Core high level functions for interacting with the repository. Currently we can:
- Initialize a repository using different storage engines
- Commit new values and updates to existing ones
- Get the most recent value by key
- List all keys
Future developments might include: removing values from the most recent revision, history listing, branching and merging. Another limitation of the current implementation is that all blobs (values) are in the root tree. If support for trees that contain trees is added, we can support hierarchical keys.
A full example how to use the library can be found in the
tursas.example
namespace.
;; Commit a new value to the repository
(tursas/commit repo "master" "foo" {:a 1 :b 2})
;; Get value of a key from the repository
(tursas/get-value repo "master" "foo")
;; Returns {:a 1 :b 2}
;; List all keys
(tursas/get-keys repo "master")
;; Returns ("foo")
An example screenshot of history accumulated in a Git loose object repository after committing a few updates:
Storage API is defined using multimethods in namespace tursas.storage.api. Various storage engines can be added by making suitable implementation of the multimethods in this API namespace. In this repository there are two implementations: an in-memory store using Clojure data structures and a Git bare repository using loose object format. The implementation can be found in the impl subdirectory.
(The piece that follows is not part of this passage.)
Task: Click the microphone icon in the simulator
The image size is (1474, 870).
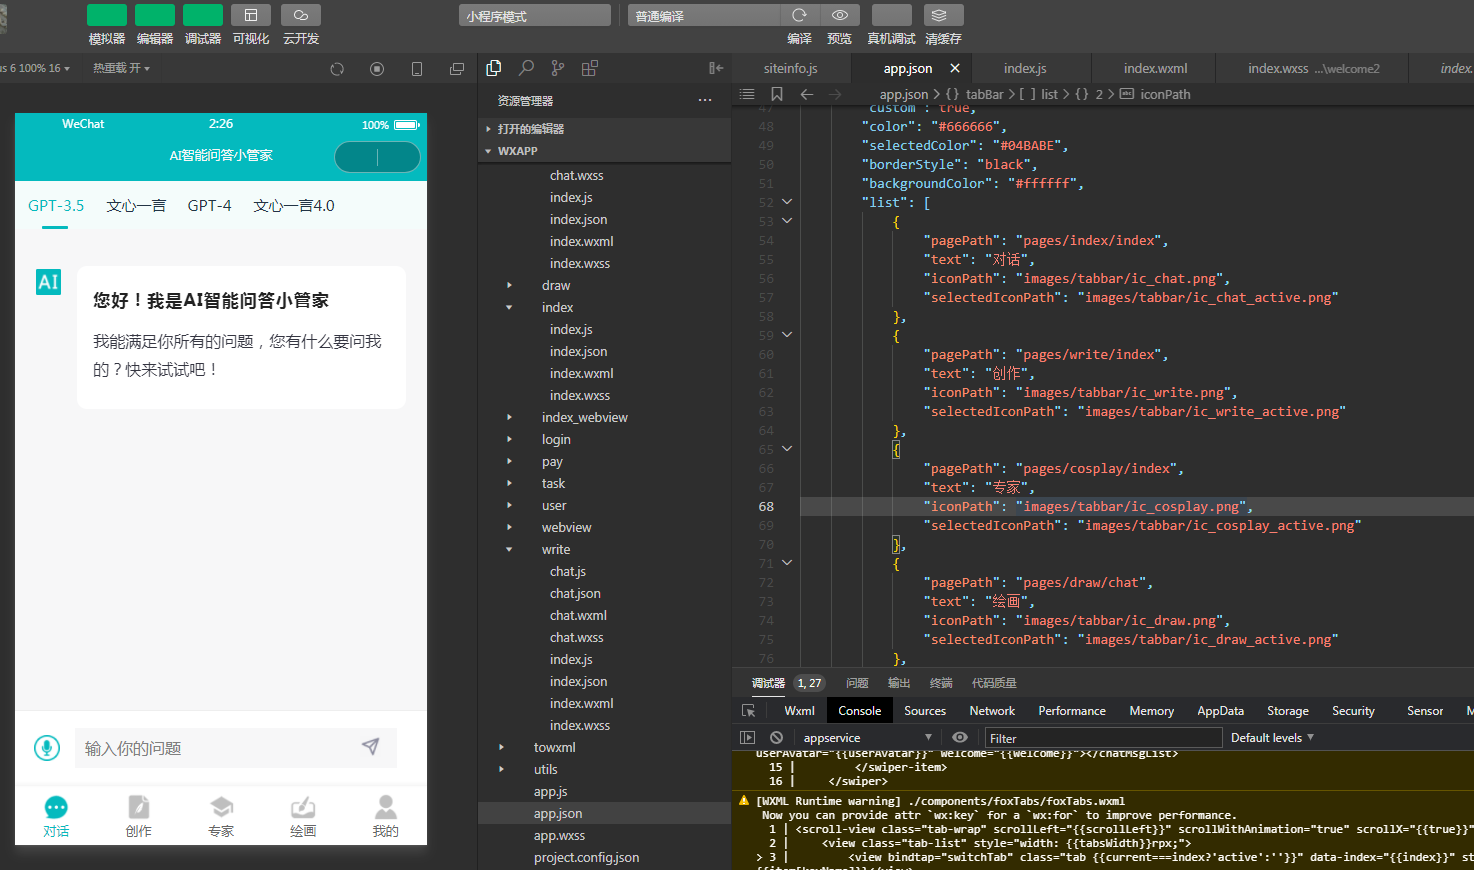Action: 46,747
The namespace tursas.storage.impl.in-memory-map
contains an in-memory implementation of the repository
storage engine. It uses an STM ref that contains the mutable object
store. The store contains a map for Git objects and another map
structure for storing refs (such as branches).
This storage implementation uses the same Git object serialization based hashing as the Git loose object store so their object hashes should be identical. The values themselves are stored as plain old Clojure data structures without serializing them to byte arrays. This allows the repository structure to be inspected a bit more easily.
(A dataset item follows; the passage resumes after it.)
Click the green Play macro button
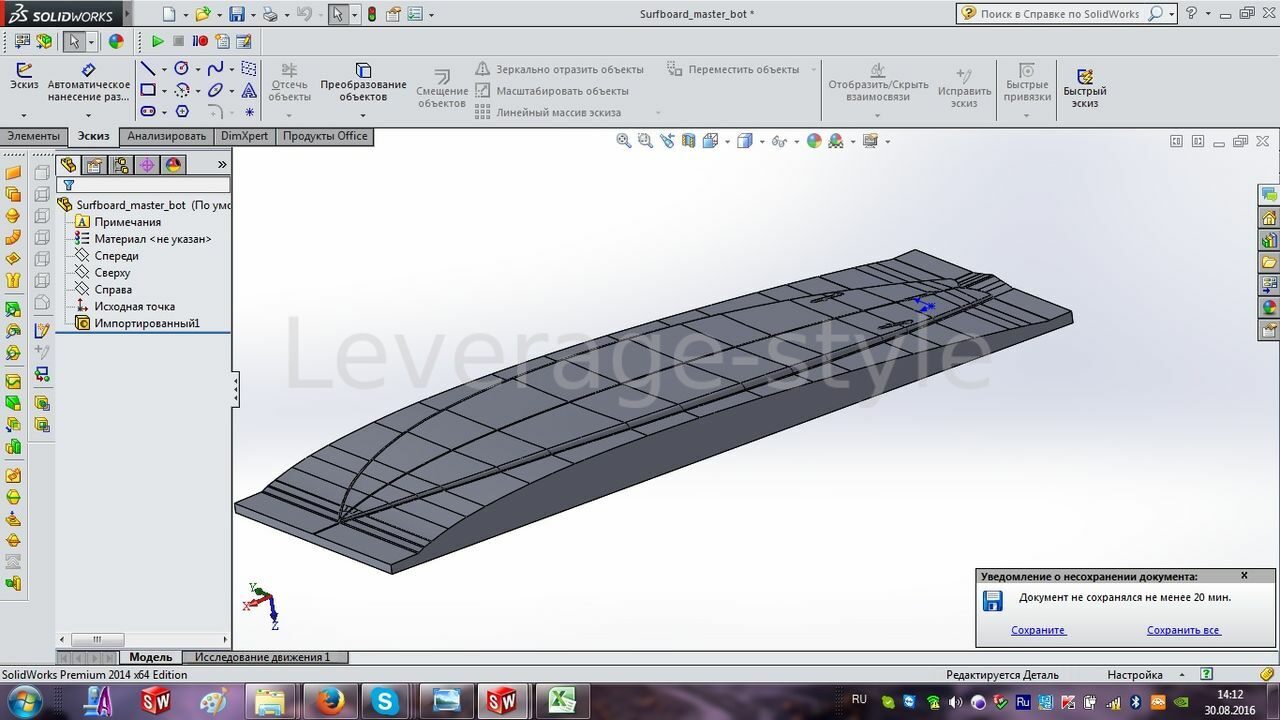Image resolution: width=1280 pixels, height=720 pixels. coord(157,41)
The namespace tursas.storage.impl.loose-object
contains an object store implementation using Git loose objects in the bare repository
format. In the bare format the repository contains is only the Git data store without
any checked out files.
In the loose object format the repository objects are stored in files under the objects directory. The objects are stored in a format that contains a header describing object type and content length, then a NULL byte and the object contents after that. The actual parsing part of the Git object formats is implemented in the tursas.hash-utils namespace.
The hashes are calculated using the serialized format of the Git objects. After hashing, the object contents are compressed using the deflate algorithm and stored under the objects directory in subdirectories whose names are the first two characters of the content hash and file names consist of the rest of the hash.
The loose object format bare repository created using this storage
engine is compatible with the Git command line tools and at least some
history visualization tools (such as gitk
). If the repository grows too large Git
may automagically upgrade the format to use pack files which are not
yet supported by this version of the storage engine.